The game ends when the last government giveaway occurs, which is entirely dependent on the players’ purchasing habits. The winner is the player with the most vineyards. Cash, in the end, is useless—it’s merely a tool with which to purchase vineyards. Since vineyards beget money which begets more vineyards, players who luck into the cheap vineyards have an edge which can easily be parlayed into a strong lead.

Vino is an ergonomic nightmare. Players must repeatedly consult charts for various values. Payoffs in particular lack any intuitive rhyme or reason.
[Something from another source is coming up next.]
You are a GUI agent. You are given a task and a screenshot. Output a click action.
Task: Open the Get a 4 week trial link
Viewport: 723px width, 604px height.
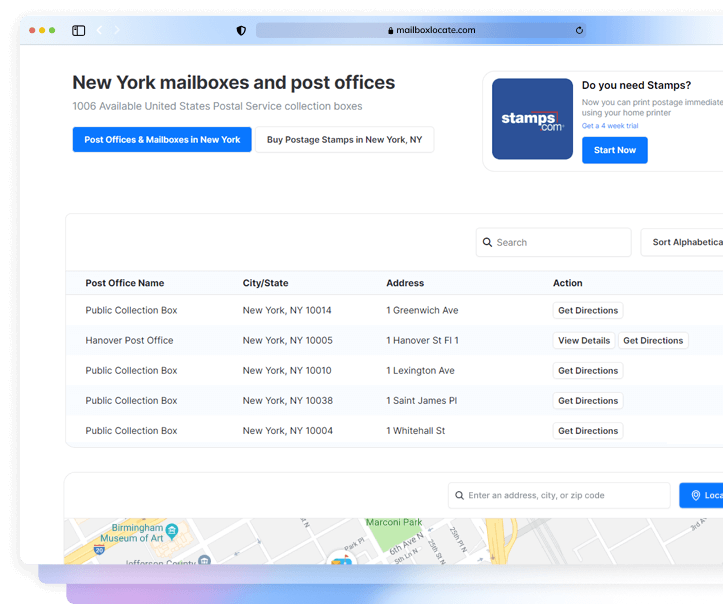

Players frequently want to know which grape varieties their opponents are growing in each region, resulting in much neck-craning to decipher inventory cards not designed for that purpose. Given the victory condition, it’s important to know how many vineyards each player has— but the only way to get that information is by more neck-craning and arithmetic or by counting the dozens of chips on the board one by one.

Vino’s gameplay isn’t compelling enough to overlook these problems. The glacial pace is compounded by the sameness of each turn. Conflicts are indirect. There’s no way to sabotage, steal, reduce, or otherwise affect an opponent’s holdings. In fact, changing the market demand and buying vacant plots are the only actions which affect your opponents at all. That’s not to say there’s no competition, but the manner in which it’s carried out at arm’s length left me cold. Which regions to visit is really the only decision to make each turn— the rest almost plays itself. Slowly.

Vino isn’t broken— the mechanics fit together (if not with the theme) and work as apparently intended. Unfortunately, the result is a long, almost solitary exercise in repetition.